====== DATASET CONTENT ======

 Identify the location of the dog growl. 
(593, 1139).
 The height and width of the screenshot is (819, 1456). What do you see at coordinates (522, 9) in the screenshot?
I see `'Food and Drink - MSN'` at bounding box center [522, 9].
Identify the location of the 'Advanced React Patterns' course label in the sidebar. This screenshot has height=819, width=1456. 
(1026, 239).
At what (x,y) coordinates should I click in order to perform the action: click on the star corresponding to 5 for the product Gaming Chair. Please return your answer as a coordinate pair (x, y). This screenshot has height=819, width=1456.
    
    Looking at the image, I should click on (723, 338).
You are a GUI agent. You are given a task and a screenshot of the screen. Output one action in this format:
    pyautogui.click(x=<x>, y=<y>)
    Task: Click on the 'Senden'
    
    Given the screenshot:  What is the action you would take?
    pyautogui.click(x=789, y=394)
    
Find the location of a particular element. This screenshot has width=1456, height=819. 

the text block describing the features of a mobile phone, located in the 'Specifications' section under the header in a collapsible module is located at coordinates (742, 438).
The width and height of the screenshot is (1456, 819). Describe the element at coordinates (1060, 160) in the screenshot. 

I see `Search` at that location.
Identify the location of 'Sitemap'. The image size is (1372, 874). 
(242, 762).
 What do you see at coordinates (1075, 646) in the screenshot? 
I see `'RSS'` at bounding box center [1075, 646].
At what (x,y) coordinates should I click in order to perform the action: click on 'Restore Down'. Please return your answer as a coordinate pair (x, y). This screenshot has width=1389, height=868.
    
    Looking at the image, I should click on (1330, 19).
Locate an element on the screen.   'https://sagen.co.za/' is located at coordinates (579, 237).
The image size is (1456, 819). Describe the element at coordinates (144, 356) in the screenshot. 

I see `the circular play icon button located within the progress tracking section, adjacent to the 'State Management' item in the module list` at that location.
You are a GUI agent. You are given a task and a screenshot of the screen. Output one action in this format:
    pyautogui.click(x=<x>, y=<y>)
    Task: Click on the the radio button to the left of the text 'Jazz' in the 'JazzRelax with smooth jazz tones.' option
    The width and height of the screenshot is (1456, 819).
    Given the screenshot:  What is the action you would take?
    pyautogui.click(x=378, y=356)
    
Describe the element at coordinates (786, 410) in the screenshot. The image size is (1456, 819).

======

» THE EXERCISE
Rewrite the material above as a JSON list of strings, with each line as its own string and blank lines omitted.

» ANSWER TO THIS PROBLEM
[
  " Identify the location of the dog growl. ",
  "(593, 1139).",
  " The height and width of the screenshot is (819, 1456). What do you see at coordinates (522, 9) in the screenshot?",
  "I see `'Food and Drink - MSN'` at bounding box center [522, 9].",
  "Identify the location of the 'Advanced React Patterns' course label in the sidebar. This screenshot has height=819, width=1456. ",
  "(1026, 239).",
  "At what (x,y) coordinates should I click in order to perform the action: click on the star corresponding to 5 for the product Gaming Chair. Please return your answer as a coordinate pair (x, y). This screenshot has height=819, width=1456.",
  "    Looking at the image, I should click on (723, 338).",
  "You are a GUI agent. You are given a task and a screenshot of the screen. Output one action in this format:",
  "    pyautogui.click(x=<x>, y=<y>)",
  "    Task: Click on the 'Senden'",
  "    Given the screenshot:  What is the action you would take?",
  "    pyautogui.click(x=789, y=394)",
  "Find the location of a particular element. This screenshot has width=1456, height=819. ",
  "the text block describing the features of a mobile phone, located in the 'Specifications' section under the header in a collapsible module is located at coordinates (742, 438).",
  "The width and height of the screenshot is (1456, 819). Describe the element at coordinates (1060, 160) in the screenshot. ",
  "I see `Search` at that location.",
  "Identify the location of 'Sitemap'. The image size is (1372, 874). ",
  "(242, 762).",
  " What do you see at coordinates (1075, 646) in the screenshot? ",
  "I see `'RSS'` at bounding box center [1075, 646].",
  "At what (x,y) coordinates should I click in order to perform the action: click on 'Restore Down'. Please return your answer as a coordinate pair (x, y). This screenshot has width=1389, height=868.",
  "    Looking at the image, I should click on (1330, 19).",
  "Locate an element on the screen.   'https://sagen.co.za/' is located at coordinates (579, 237).",
  "The image size is (1456, 819). Describe the element at coordinates (144, 356) in the screenshot. ",
  "I see `the circular play icon button located within the progress tracking section, adjacent to the 'State Management' item in the module list` at that location.",
  "You are a GUI agent. You are given a task and a screenshot of the screen. Output one action in this format:",
  "    pyautogui.click(x=<x>, y=<y>)",
  "    Task: Click on the the radio button to the left of the text 'Jazz' in the 'JazzRelax with smooth jazz tones.' option",
  "    The width and height of the screenshot is (1456, 819).",
  "    Given the screenshot:  What is the action you would take?",
  "    pyautogui.click(x=378, y=356)",
  "Describe the element at coordinates (786, 410) in the screenshot. The image size is (1456, 819)."
]